Exercise prompt: Give the lines of the rows below as a JSON list of strings, one string per line and no blank lines, from the line with "You are a GUI" through the line with "pyautogui.click(x=361, y=694)", both included. Leave the pictures out of the list.

Material for the task:
######
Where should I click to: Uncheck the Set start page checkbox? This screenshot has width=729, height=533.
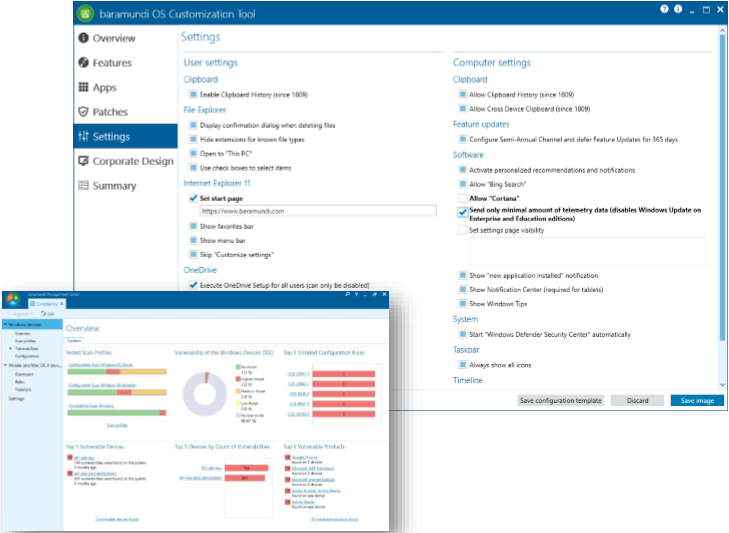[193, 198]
######
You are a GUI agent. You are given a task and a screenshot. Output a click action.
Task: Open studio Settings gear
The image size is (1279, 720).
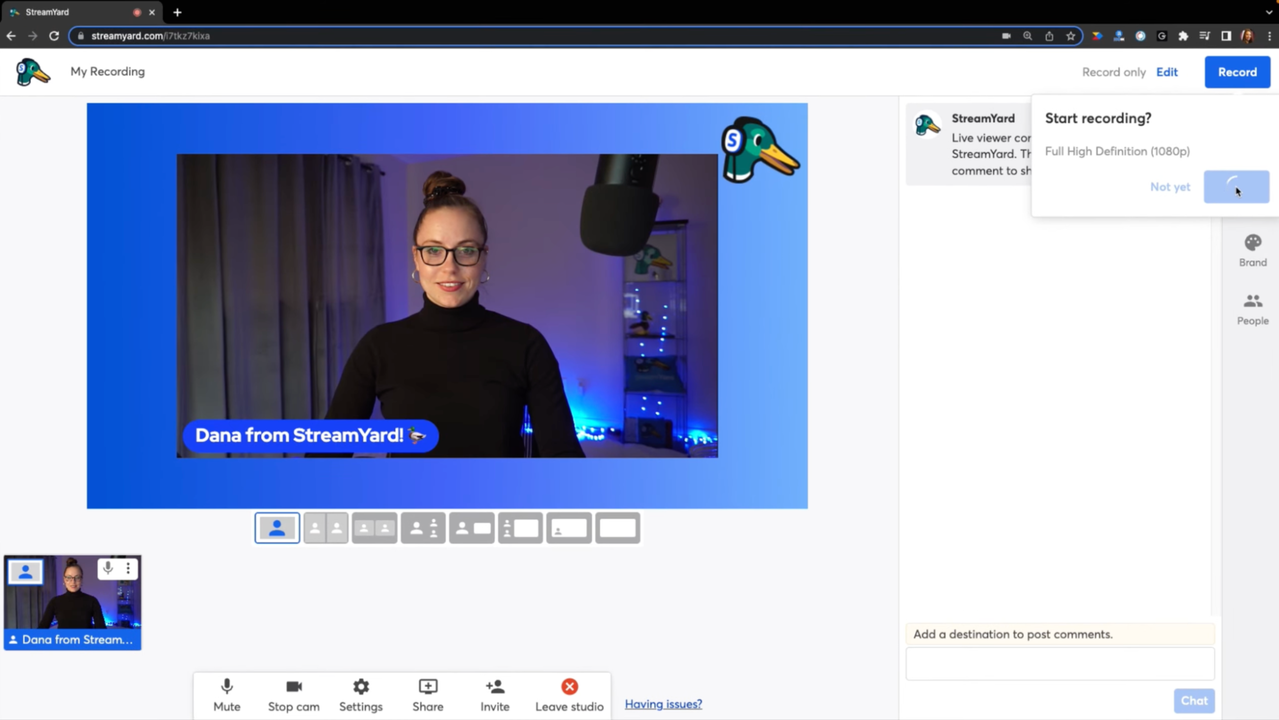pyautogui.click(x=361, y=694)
######
Expected answer:
[
  "You are a GUI agent. You are given a task and a screenshot. Output a click action.",
  "Task: Open studio Settings gear",
  "The image size is (1279, 720).",
  "pyautogui.click(x=361, y=694)"
]